(TO DO): Nothing but the lines from the one containing "Click the Cut (剪切) scissors icon" through the end of the entries below should appear in your answer, transcribed exactly; please drop the pictures.

Records from a data collection
******

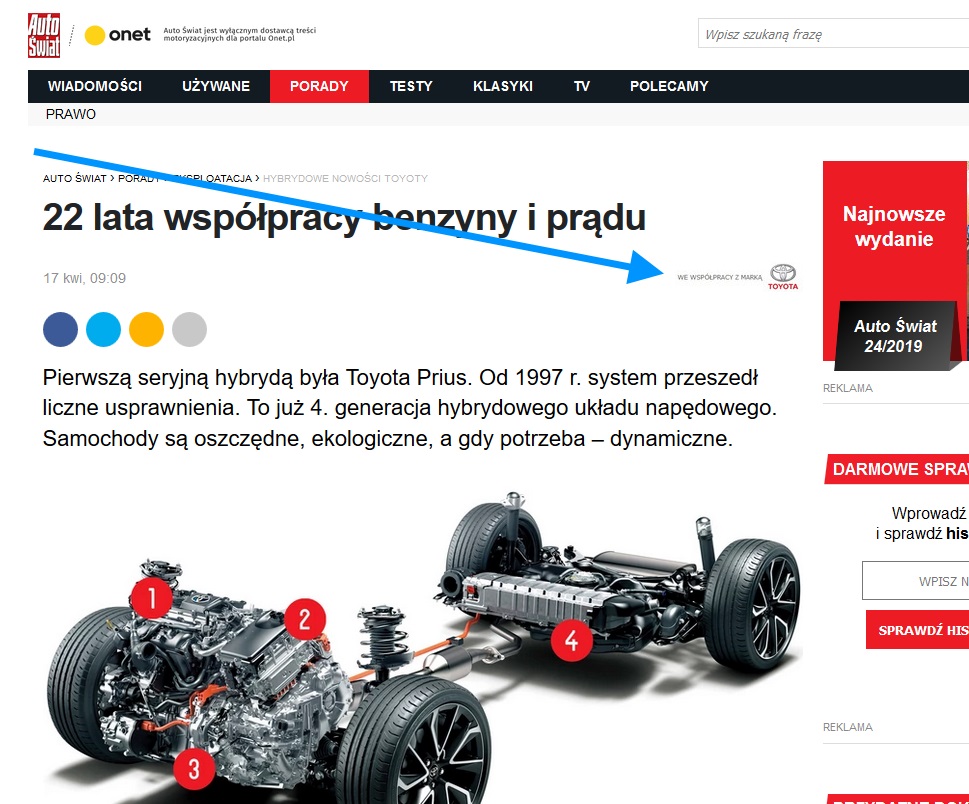Open the WIADOMOŚCI menu item

[95, 86]
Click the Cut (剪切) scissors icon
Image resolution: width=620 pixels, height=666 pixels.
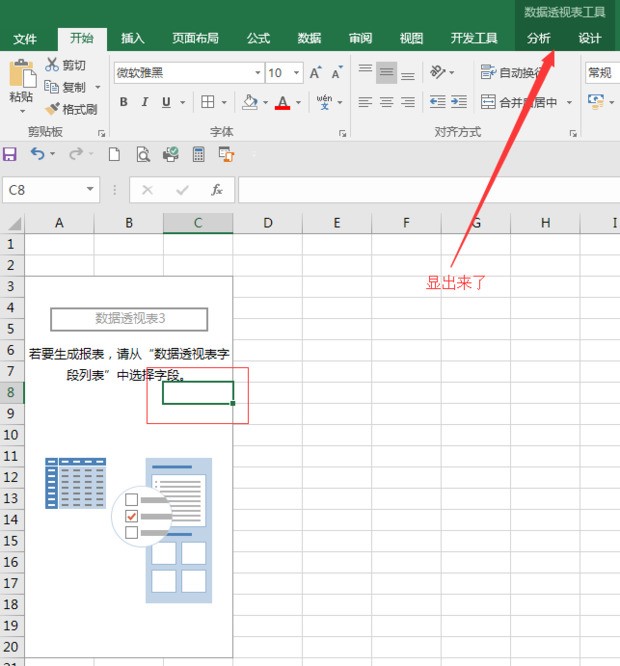52,65
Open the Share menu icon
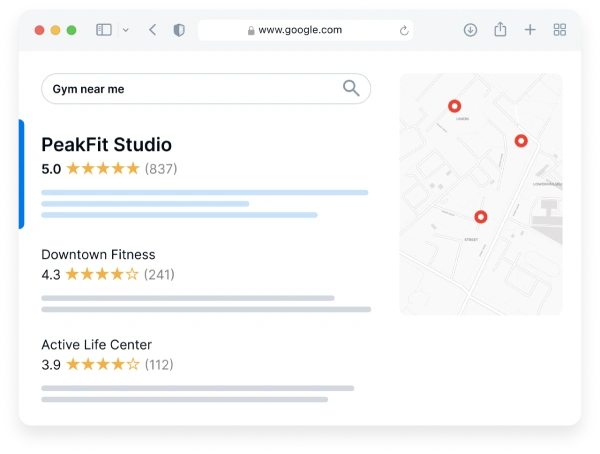 click(x=500, y=30)
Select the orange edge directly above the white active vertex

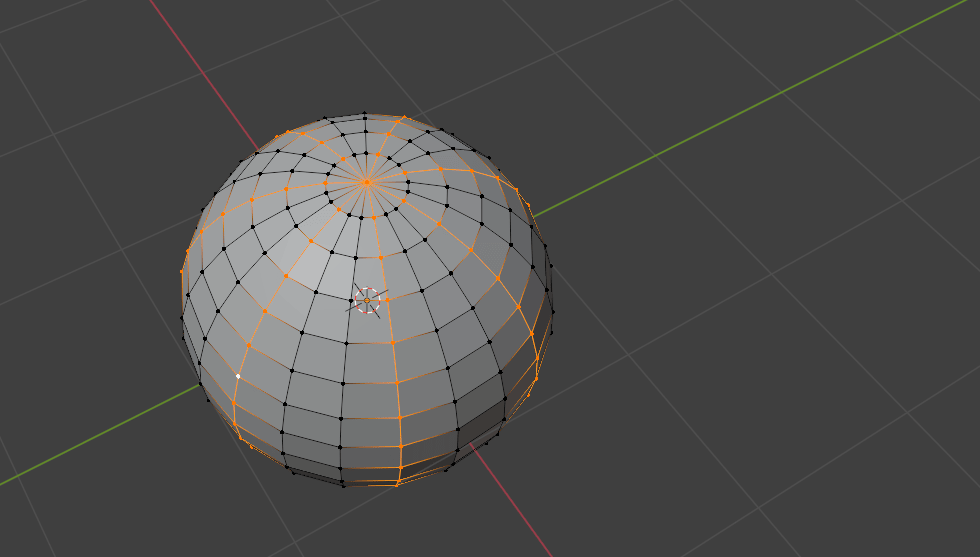click(x=242, y=358)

******

(EXPECTED OUTPUT):
Click the Cut (剪切) scissors icon
Image resolution: width=620 pixels, height=666 pixels.
52,65
Open the Share menu icon
 click(x=500, y=30)
Select the orange edge directly above the white active vertex

click(x=242, y=358)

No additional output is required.